As a hearing got underway to determine if there is enough evidence to require Gonzales to stand trial, Barba, the prosecution’s first witness, testified that she knew she would be left with the bill the moment he walked out of the restaurant where they had dinner together on July 4, 2016.

“I just felt it in my gut,” she said.

Barba said she agreed to meet him for dinner at a Chipotle restaurant in Pasadena, but he subsequently asked to leave the fast-food eatery and go to a nearby Houston’s restaurant while assuring her that he would pick up the tab.

Gonzales “mentioned something about Facetiming with his kids” after the two ate, and said he said he had to go outside to speak with them, but never returned, according to Barba, who identified the man in court as Gonzales.

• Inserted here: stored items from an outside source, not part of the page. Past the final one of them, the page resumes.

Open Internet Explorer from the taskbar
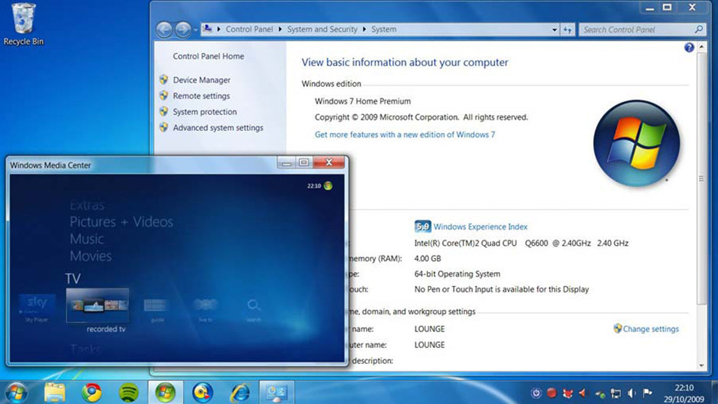 pyautogui.click(x=241, y=392)
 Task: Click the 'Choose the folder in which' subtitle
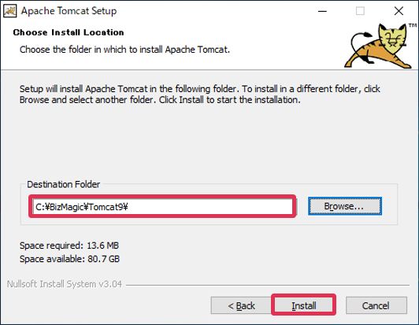coord(124,50)
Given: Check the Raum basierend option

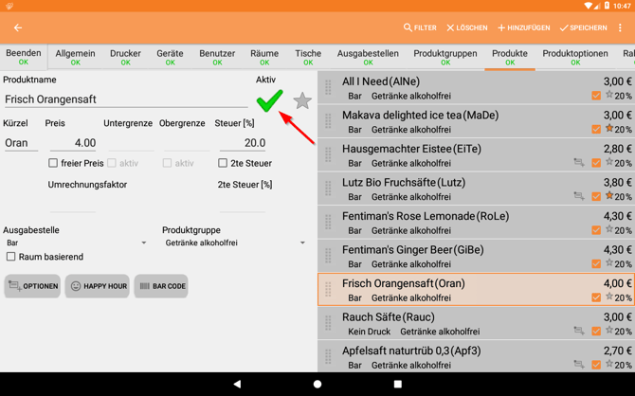Looking at the screenshot, I should (x=11, y=257).
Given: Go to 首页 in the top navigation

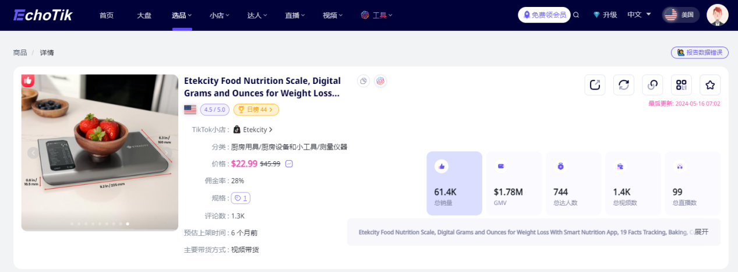Looking at the screenshot, I should [107, 15].
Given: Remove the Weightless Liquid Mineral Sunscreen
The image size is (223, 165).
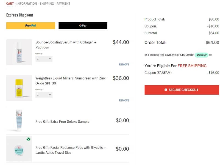Looking at the screenshot, I should click(124, 101).
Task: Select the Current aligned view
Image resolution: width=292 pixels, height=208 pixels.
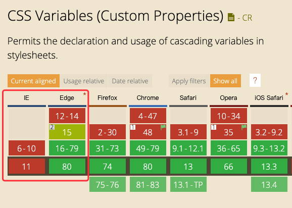Action: coord(33,81)
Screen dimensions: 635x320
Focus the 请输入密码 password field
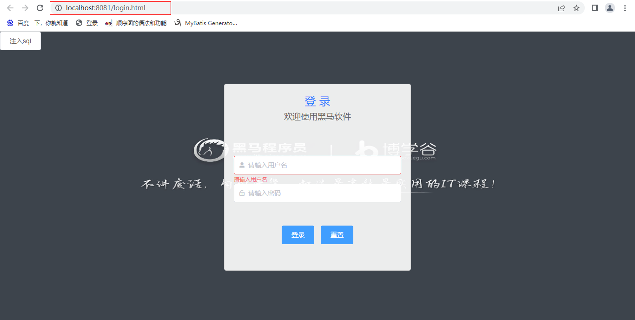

Barba said she asked the waitress for the bill — which she thought was close to $200 — and paid it because she was embarrassed about what had happened.

“I felt humiliated a little bit,” she said.

Superior Court Judge Darrell Mavis was also expected to hear testimony from a number of other women, with the hearing expected to wrap up late Tuesday afternoon in a Pasadena courtroom. Four other counts — three counts of extortion and one count of defrauding an innkeeper — were dismissed as the hearing began, with the prosecution citing the unavailability of witnesses.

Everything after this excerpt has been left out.